---------- PASSAGE SHOWN
Caffe can run in this setting but the problem is, I cannot observe any loss computation in the training. Instead I observe many lines of
...
I1201 17:55:11.683280 17094 solver.cpp:206] Train net output #396778: decode6neuron = 2.91948e+12
I1201 17:55:11.683292 17094 solver.cpp:206] Train net output #396779: decode6neuron = 4.074e+11
I1201 17:55:11.683305 17094 solver.cpp:206] Train net output #396780: decode6neuron = -0
I1201 17:55:11.683315 17094 solver.cpp:206] Train net output #396781: decode6neuron = -0
...
--------------------
---------- DATA SUPPLIED
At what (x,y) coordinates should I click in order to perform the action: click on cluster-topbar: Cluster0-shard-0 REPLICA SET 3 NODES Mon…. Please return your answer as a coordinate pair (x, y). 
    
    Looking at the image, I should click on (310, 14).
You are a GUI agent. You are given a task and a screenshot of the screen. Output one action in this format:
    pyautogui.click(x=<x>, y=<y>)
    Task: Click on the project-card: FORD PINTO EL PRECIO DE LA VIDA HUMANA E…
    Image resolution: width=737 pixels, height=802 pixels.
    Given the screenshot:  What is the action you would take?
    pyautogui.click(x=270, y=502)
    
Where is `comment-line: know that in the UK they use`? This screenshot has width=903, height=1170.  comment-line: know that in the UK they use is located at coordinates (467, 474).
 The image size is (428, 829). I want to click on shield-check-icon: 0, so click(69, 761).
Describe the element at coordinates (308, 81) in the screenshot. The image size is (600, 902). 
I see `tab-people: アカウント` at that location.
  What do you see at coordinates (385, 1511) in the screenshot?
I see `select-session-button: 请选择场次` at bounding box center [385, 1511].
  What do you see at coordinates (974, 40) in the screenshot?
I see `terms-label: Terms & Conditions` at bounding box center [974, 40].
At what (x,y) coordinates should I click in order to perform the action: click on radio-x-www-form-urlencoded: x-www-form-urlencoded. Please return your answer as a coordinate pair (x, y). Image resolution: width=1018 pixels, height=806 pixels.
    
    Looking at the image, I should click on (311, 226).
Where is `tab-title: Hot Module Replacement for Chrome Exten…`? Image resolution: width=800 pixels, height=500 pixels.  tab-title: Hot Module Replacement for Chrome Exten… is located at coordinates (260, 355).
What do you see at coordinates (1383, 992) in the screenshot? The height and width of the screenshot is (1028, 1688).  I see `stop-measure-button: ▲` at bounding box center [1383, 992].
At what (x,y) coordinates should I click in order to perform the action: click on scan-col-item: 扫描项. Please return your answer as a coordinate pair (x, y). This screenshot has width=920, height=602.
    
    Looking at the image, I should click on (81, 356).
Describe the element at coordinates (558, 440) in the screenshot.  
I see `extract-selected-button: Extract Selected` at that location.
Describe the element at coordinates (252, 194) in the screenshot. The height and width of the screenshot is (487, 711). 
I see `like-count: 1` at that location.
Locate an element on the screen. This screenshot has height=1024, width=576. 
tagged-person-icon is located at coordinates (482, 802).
--------------------
QUESTIONS:
1. Answer these questions about the post on Caffe training:
(a) What does the poster say they cannot observe in the training?
(b) Which source file and line number appear in each log line?
(c) What value does Train net output #396778 report for decode6neuron?
2. Can you write the next part of the post on Caffe training, picking up after its final log line?

LIST OF ANSWERS:
1.
(a) Any loss computation.
(b) solver.cpp:206
(c) 2.91948e+12

2.
I1201 17:55:11.684697 17094 solver.cpp:206] Train net output #396896: label = 0
I1201 17:55:11.684708 17094 solver.cpp:206] Train net output #396897: label = 0
I1201 17:55:11.684720 17094 solver.cpp:206] Train net output #396898: label = 0
I1201 17:55:11.684730 17094 solver.cpp:206] Train net output #396899: label = 0
I1201 17:55:11.684741 17094 solver.cpp:206] Train net output #396900: label = 0
I1201 17:55:11.684751 17094 solver.cpp:206] Train net output #396901: label = 0
I1201 17:55:11.684764 17094 solver.cpp:632] Iteration 400, lr = 0.01
...
same again
I guess there is something wrong but cannot see it by myself. Any help?